Lulu Nanapush narrates this mystical chapter. Lulu's mother Fleur is gone and Lulu has grown up in government schools, where she was a troublemaker and frequently tried to run away. At the beginning of the chapter, Lulu has returned to the reservation and is taken in by Nanapush and Margaret Kashpaw, or Rushes Bear. Rushes Bear resents Lulu's presence, while Nanapush is very caring. Rushes Bear leaves to visit her Kashpaw relatives for a time, and Nanapush and Lulu grow closer. When Rushes Bear comes back, she is kinder to Lulu yet still critical.
Lulu goes to the nearby lake and looks at the island in the middle where her relative Moses Pillager lives. She is attracted to Moses because she is not supposed to be with him: they are related. She asks Nanapush and Rushes Bear about him, and both attempt to discourage her attraction. As a boy, Moses's mother had pretended that Moses was dead so that the spirits would spare him from death in an epidemic. This experience left him a lonesome and mysterious man who lives alone on an island and may practice some form of evil magic.

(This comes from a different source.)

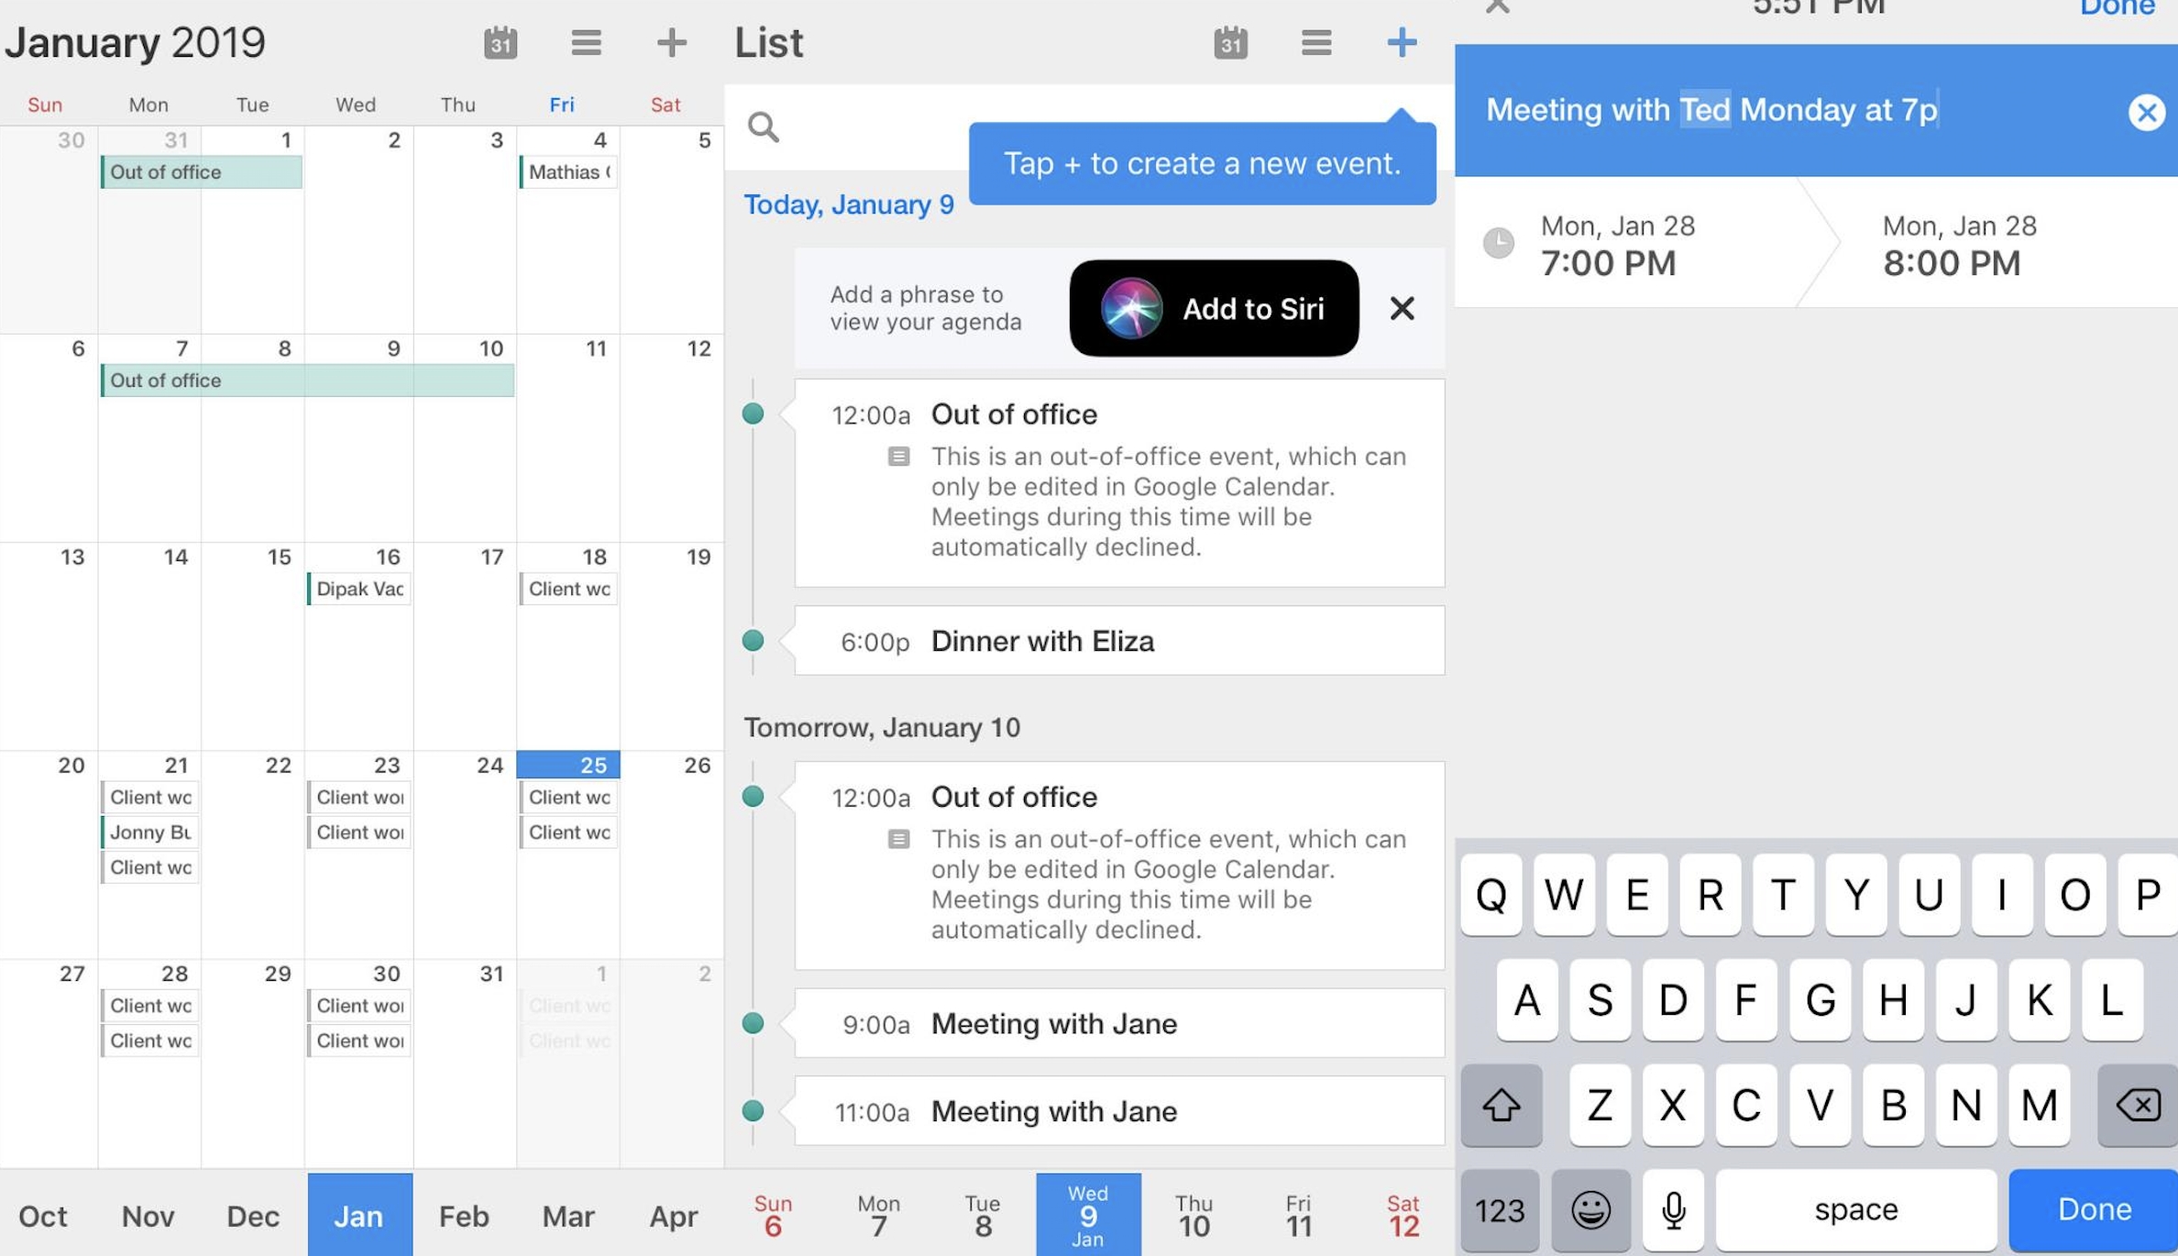Tap the hamburger menu icon in List view

1316,42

One day, Lulu rows to the island. Moses lives in a rough house and the island itself is overrun by cats. At first Moses ignores Lulu, but she is persistent and he allows her to stay. She seduces him that night and lives with him through the winter. Once virtually mute, Moses opens up to Lulu and speaks in their native language. He also tells her his real name.
Lulu becomes pregnant. She suggests that they find a new place to live, but Moses grows distressed and Lulu that realizes she needs to stay with him. In the spring, Lulu worries about giving birth without either a midwife or her mother. Yet she is happy to be with Moses, too, and each morning she chooses to stay.

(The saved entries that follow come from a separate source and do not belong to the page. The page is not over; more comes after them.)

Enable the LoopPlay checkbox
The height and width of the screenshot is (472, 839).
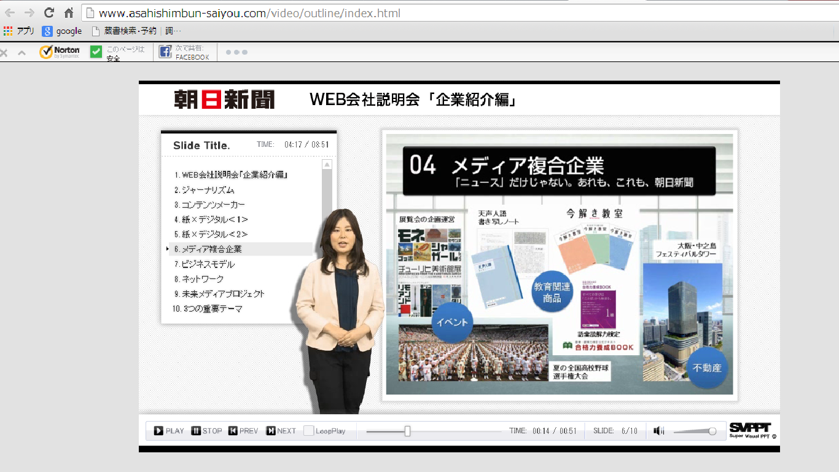pyautogui.click(x=309, y=431)
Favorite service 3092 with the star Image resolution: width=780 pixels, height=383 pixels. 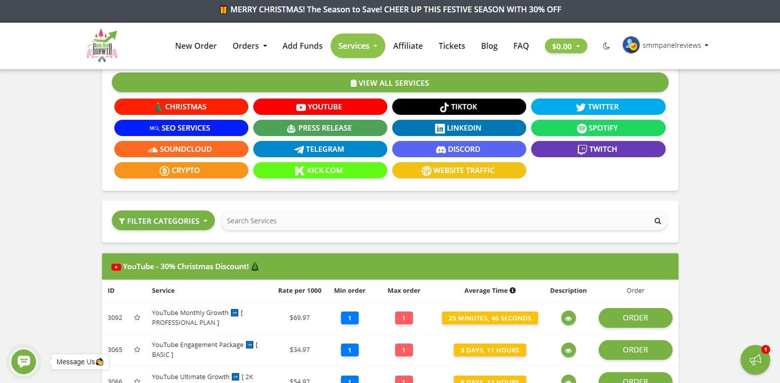[x=137, y=318]
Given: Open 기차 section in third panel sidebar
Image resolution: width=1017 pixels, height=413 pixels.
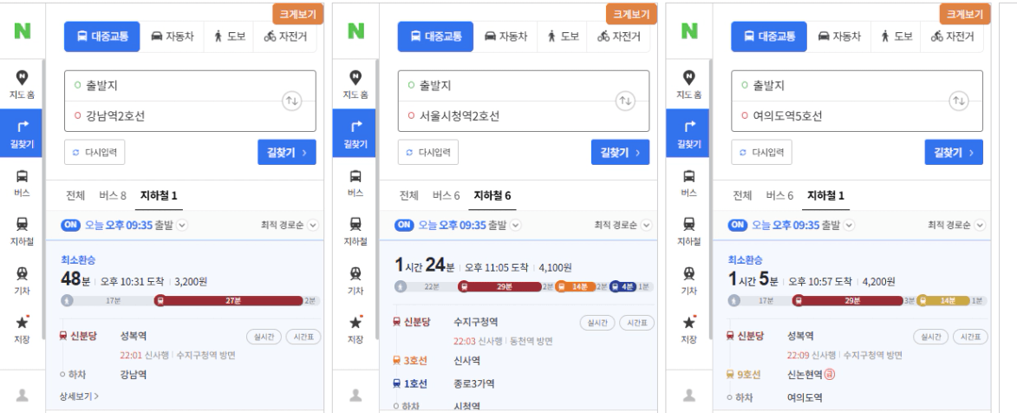Looking at the screenshot, I should tap(688, 280).
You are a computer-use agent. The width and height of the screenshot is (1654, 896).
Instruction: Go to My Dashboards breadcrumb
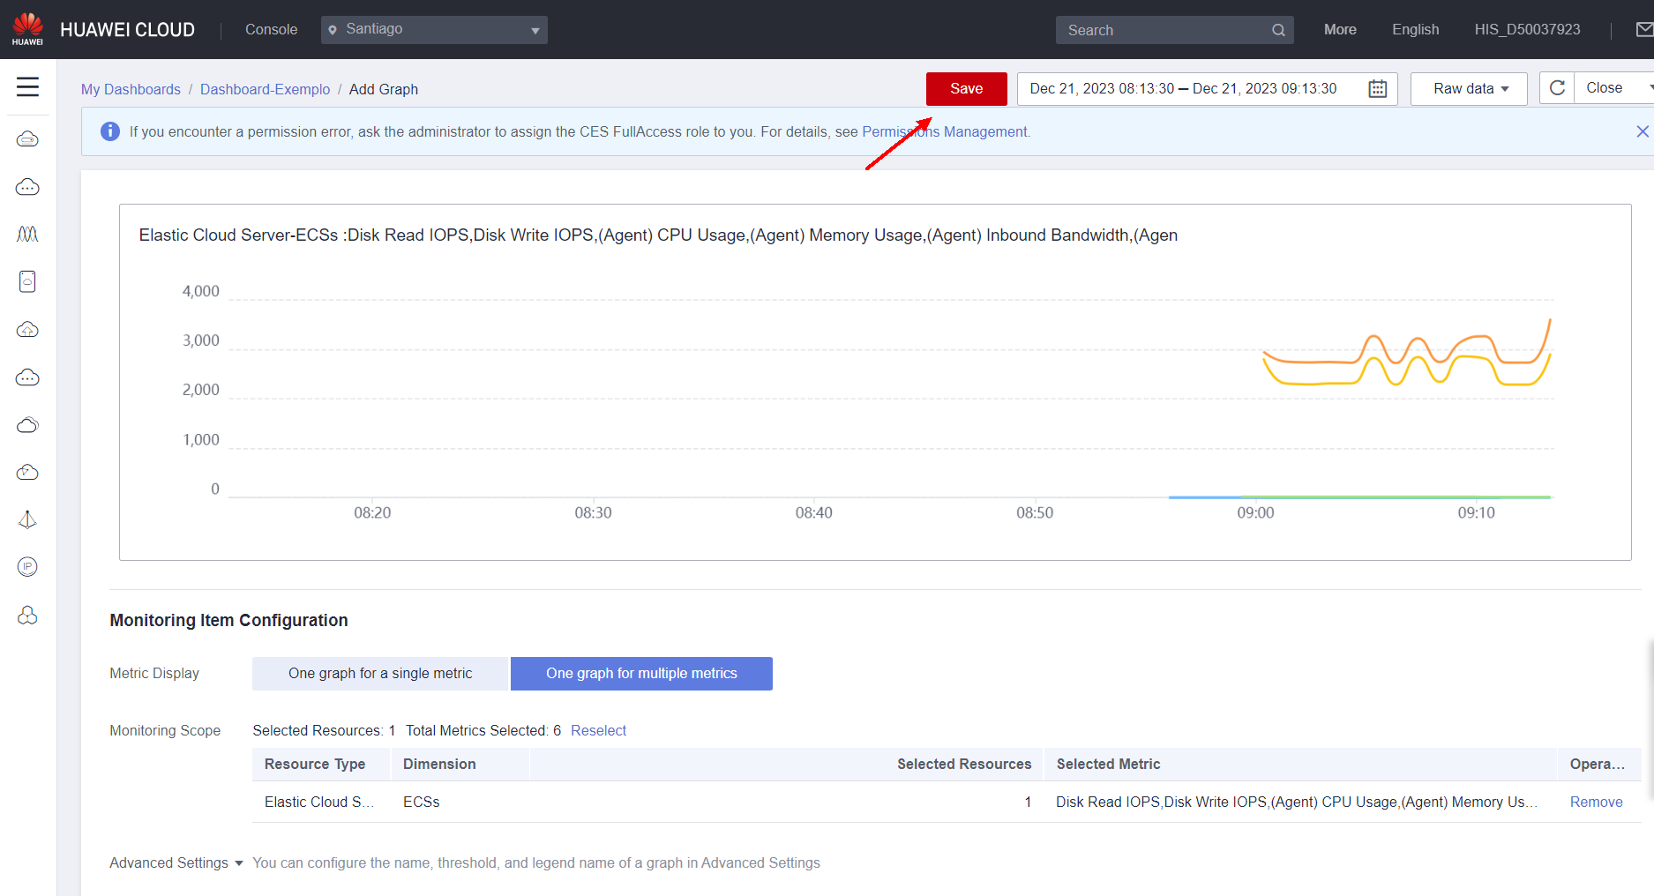coord(131,89)
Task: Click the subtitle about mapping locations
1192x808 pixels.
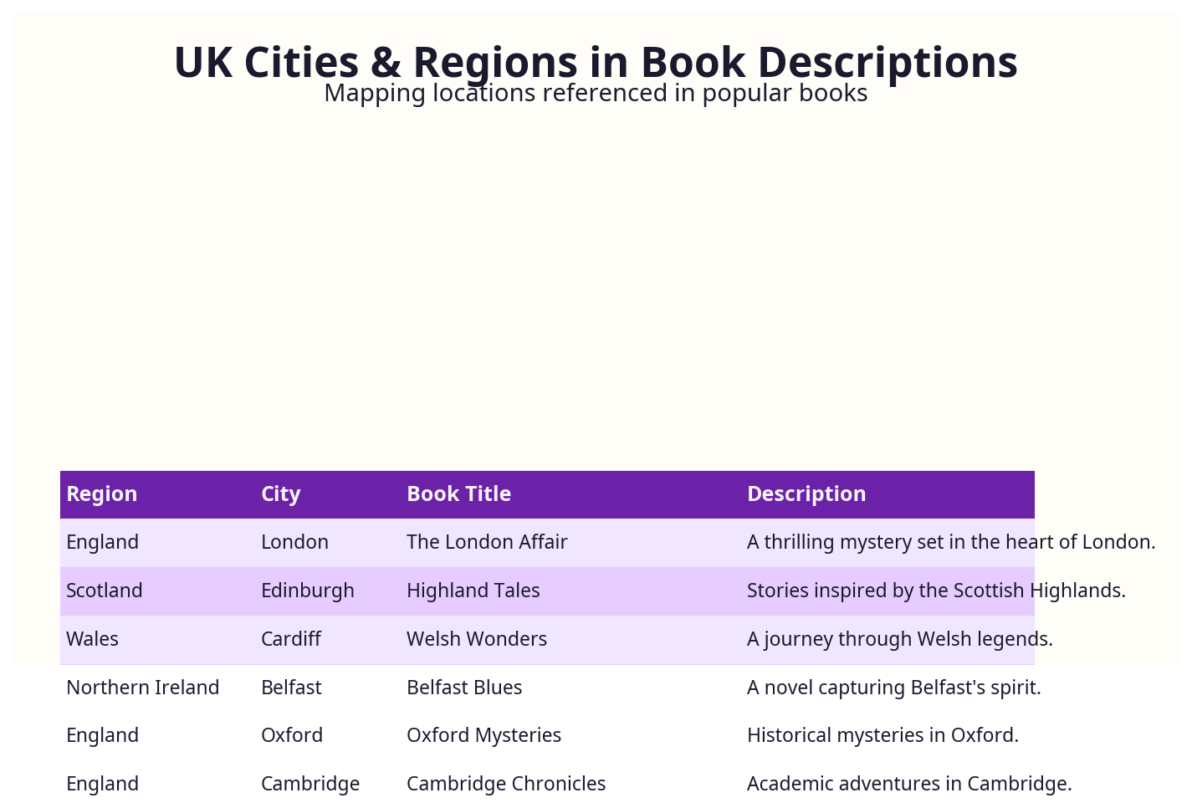Action: tap(595, 93)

Lulu Nanapush narrates this chapter in lyrical and mystical prose. Like many of the other characters in the novel, Lulu is deeply observant of nature and its patterns. Yet her choice to live with Moses, isolated on an island with only each other, cats, and nature for company, marks her as more in tune with nature than some of the other characters.
The language that Erdrich employs to describe how Lulu sees the world is particularly telling in its nature imagery. As Lulu explains: "When I came back to the reservation after my long years gone, I saw the leaves of the poplars applaud high in wind. I saw the ducks barrel down, reaching to the glitter of the slough water. Wind chopped the clouds to rolls that rose and puffed in whiter, whiter...They could not cage me anymore." Lulu has finally escaped from government schools and revels in the nature that surrounds her. Erdrich's fine attention to these details of nature shows the reader Lulu's mindset: she was like a trapped bird and has been set free.

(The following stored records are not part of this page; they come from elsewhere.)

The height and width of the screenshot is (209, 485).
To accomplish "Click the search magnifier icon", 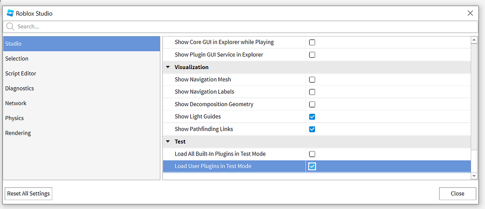I will [x=10, y=27].
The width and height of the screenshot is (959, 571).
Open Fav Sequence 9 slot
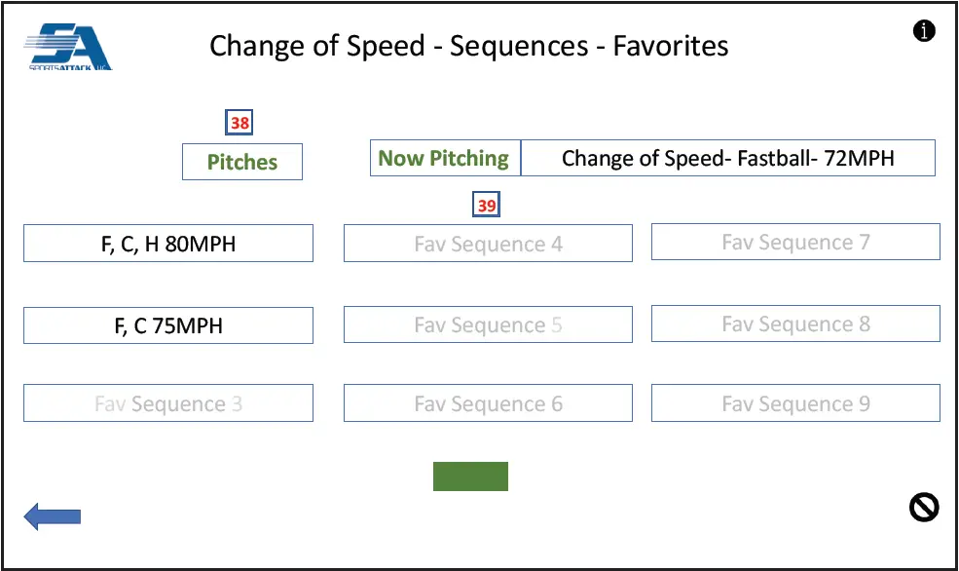point(795,403)
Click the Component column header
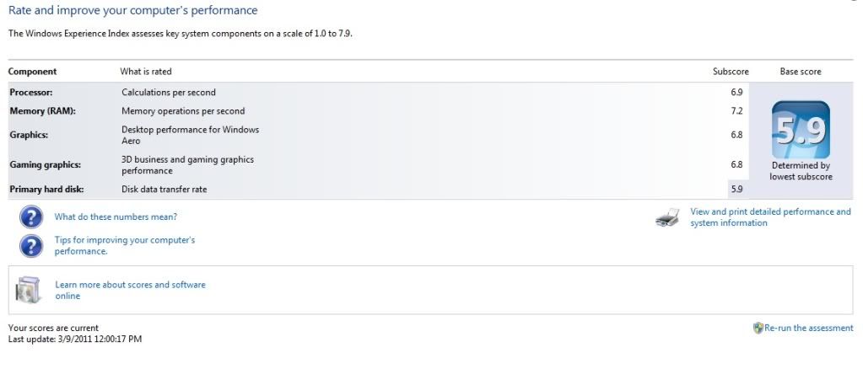The image size is (863, 369). 32,72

Lulu's affair with Moses invokes further nature imagery. Lulu notices everything about the island, which brings this setting fully to life: "I heard the scrape of the bronze leaves and the waves licking, just behind me." Moses, after living for so long with only his cats, has become one with nature: "He had found his voice and it purred continuously." Like Nector and Marie's passionate encounter in the previous chapter, Lulu and Moses's affair is accompanied by fine attention to the details of nature that surround the two characters and that the two characters embody. Their love story becomes mystical and sensual, bound up in the changing seasons that herald the growing life within Lulu.
This chapter also brings up new aspects of Chippewa/Ojibwe history. Rushes Bear tells Moses's backstory, explaining that there was a great epidemic that killed many of their people. And Chippewa culture is central to this story's conflicts in another way: like Nector, Lulu grew up going to government schools, where she hated the harsh sound of English and longed to escape.